What you will do:
Your answer is the lines from the one that has "Given: Click the 9:57 PM timestamp" through the last line of the records below, retyped exactly and alone.

+++ Excerpted records +++

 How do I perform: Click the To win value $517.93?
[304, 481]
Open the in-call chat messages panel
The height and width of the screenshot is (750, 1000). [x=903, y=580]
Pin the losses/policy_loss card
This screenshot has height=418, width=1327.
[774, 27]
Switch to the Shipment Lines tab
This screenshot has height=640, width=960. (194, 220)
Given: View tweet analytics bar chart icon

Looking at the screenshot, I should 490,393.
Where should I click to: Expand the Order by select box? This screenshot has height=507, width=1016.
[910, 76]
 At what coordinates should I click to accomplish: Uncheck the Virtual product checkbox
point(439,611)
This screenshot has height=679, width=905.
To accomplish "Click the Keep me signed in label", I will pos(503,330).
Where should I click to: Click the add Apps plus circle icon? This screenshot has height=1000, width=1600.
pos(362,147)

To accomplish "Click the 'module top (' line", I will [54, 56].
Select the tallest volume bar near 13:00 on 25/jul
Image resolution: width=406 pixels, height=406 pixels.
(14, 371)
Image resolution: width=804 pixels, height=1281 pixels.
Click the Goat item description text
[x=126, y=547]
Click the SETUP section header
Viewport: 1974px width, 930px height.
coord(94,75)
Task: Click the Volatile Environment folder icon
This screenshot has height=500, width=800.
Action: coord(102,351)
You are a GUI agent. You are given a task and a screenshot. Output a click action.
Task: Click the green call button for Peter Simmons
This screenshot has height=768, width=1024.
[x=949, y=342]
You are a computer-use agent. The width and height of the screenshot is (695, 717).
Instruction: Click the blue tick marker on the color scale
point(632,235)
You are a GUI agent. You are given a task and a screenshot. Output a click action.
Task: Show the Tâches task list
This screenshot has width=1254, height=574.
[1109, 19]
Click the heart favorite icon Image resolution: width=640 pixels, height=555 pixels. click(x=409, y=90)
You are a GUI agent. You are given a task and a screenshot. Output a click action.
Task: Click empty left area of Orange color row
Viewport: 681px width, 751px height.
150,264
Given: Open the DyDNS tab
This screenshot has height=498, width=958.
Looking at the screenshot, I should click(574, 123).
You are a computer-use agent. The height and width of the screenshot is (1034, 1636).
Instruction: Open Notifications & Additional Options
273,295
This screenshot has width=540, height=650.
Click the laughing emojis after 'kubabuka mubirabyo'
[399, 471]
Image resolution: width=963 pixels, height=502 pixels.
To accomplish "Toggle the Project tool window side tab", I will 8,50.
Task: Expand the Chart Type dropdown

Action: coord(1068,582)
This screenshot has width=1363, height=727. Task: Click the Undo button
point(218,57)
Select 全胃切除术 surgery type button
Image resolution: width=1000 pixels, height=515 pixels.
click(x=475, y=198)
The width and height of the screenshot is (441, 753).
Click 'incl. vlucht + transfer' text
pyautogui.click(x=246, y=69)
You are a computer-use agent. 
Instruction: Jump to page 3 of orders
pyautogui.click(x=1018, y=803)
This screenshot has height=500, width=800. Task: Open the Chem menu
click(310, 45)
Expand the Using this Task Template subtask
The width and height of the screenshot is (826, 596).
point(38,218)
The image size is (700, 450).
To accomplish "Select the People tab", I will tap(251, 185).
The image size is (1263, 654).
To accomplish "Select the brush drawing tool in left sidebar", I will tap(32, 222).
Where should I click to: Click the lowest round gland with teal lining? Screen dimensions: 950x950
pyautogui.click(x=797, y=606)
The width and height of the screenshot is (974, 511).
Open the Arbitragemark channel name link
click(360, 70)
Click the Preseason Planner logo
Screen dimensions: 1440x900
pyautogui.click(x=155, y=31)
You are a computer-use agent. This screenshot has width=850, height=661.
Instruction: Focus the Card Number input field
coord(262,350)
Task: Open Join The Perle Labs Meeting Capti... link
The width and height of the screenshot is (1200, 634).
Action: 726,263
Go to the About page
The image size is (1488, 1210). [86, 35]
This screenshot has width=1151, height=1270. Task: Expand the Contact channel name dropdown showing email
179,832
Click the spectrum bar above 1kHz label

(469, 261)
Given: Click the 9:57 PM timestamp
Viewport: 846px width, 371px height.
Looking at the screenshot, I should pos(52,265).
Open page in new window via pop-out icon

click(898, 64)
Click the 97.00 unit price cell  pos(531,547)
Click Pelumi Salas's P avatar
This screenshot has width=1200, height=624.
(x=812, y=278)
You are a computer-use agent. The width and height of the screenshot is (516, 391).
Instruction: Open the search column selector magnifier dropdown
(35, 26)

+++

Output of the task:
Given: Click the 9:57 PM timestamp
Viewport: 846px width, 371px height.
Looking at the screenshot, I should pos(52,265).
Open page in new window via pop-out icon

click(898, 64)
Click the 97.00 unit price cell  pos(531,547)
Click Pelumi Salas's P avatar
This screenshot has width=1200, height=624.
(x=812, y=278)
You are a computer-use agent. The width and height of the screenshot is (516, 391).
Instruction: Open the search column selector magnifier dropdown
(35, 26)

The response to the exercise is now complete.